= Knight academy =

Educational institutions for young nobles

Knight academies were first established in Western European states in the late 16th century. They prepared aristocratic youth for state and military service. It added to the hitherto rudimentary education of the aristocratic youth in natural science, statesmanship and languages. Later many converted to humanistic high schools.

==History==
Institutions exclusively for the education of nobles emerged only in the second half of the 16th century. They had their origin in Southern and Western Europe and were then also established in the Holy Roman Empire.

At first sons of nobles went to French academies during their Grand Tour.

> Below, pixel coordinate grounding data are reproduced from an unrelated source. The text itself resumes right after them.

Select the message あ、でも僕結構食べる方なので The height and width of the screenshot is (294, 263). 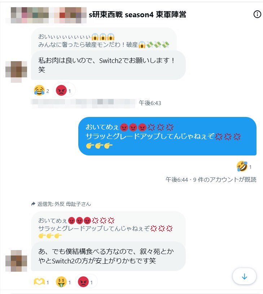coord(108,256)
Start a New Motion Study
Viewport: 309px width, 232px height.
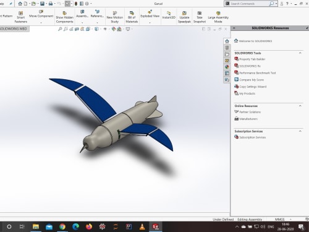coord(115,17)
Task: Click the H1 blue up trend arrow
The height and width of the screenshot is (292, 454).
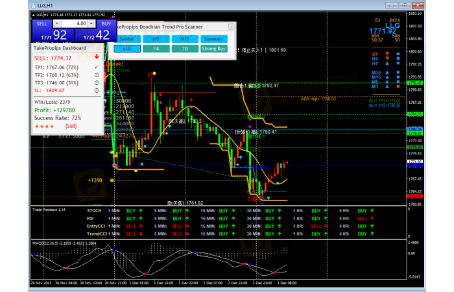Action: coord(388,64)
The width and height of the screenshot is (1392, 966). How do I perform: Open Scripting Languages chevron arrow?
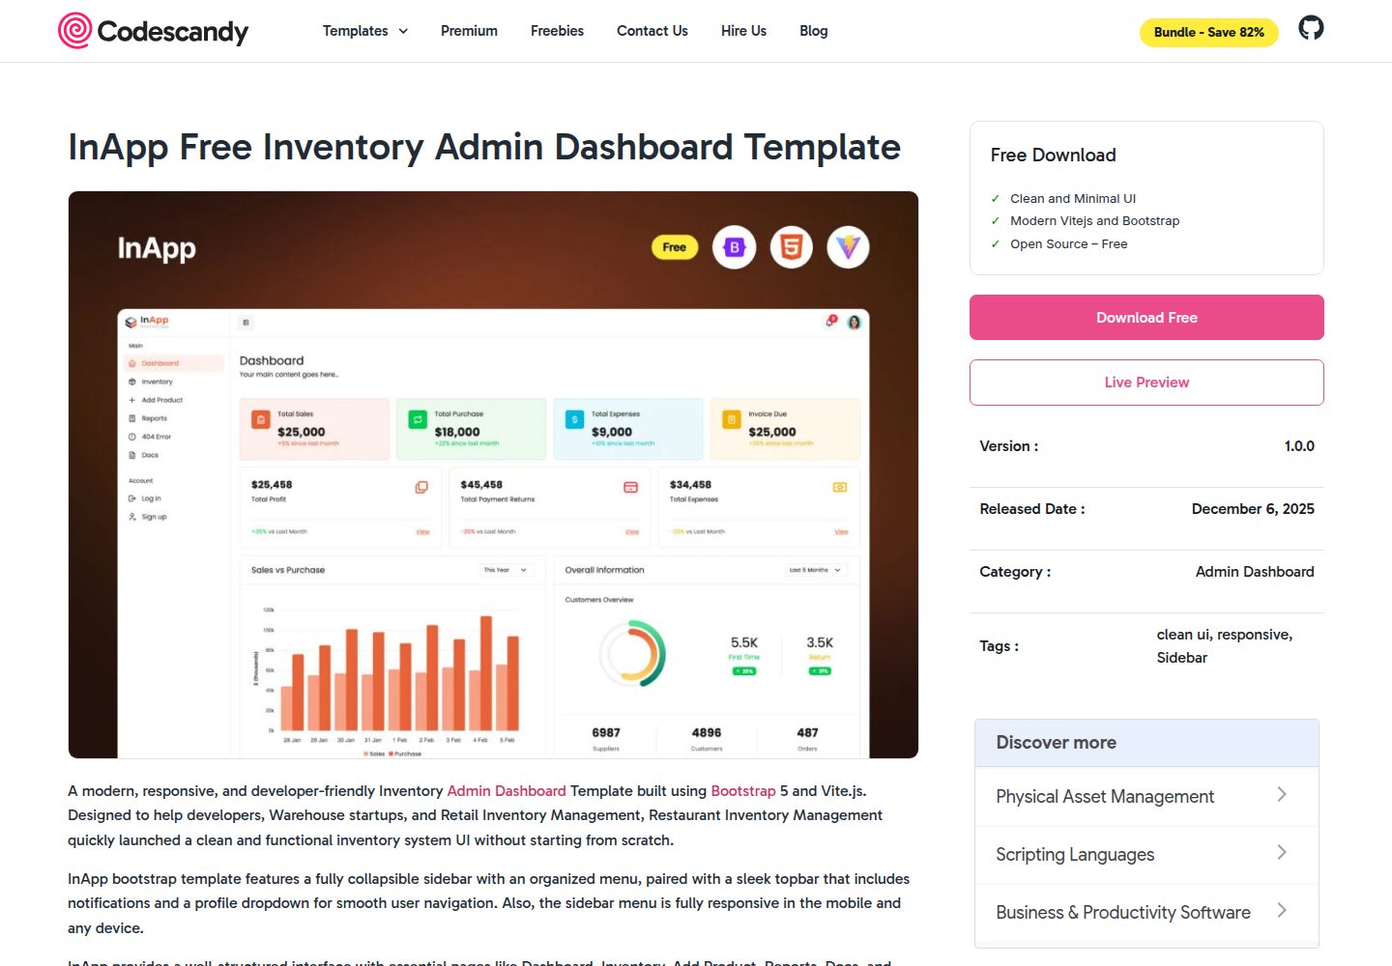[1282, 853]
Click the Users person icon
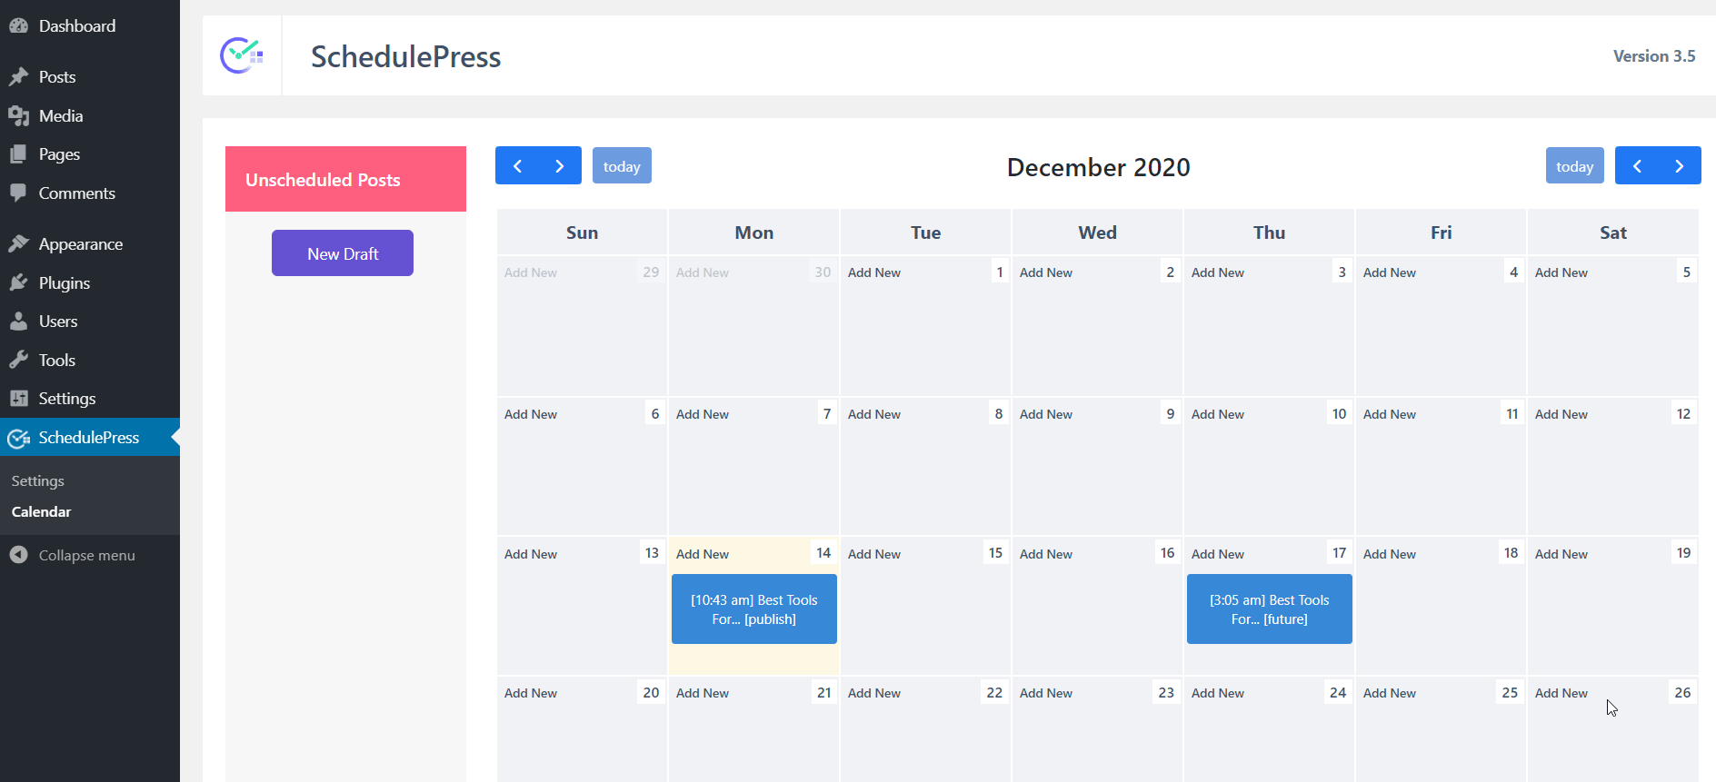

The first German institution modeled on the French ones was the Collegium illustre of Tübingen, founded in 1594. In 1598, another knight academy was founded in Kassel. In the course of the 17th century, many more facilities were founded, such as the Kriegs- und Ritterschule of Siegen.

After the Thirty Years' War, two new academies in Lüneburg (1655) and Wolfenbüttel (1687) were founded. Other foundations of this type emerged in many areas until the 18th century.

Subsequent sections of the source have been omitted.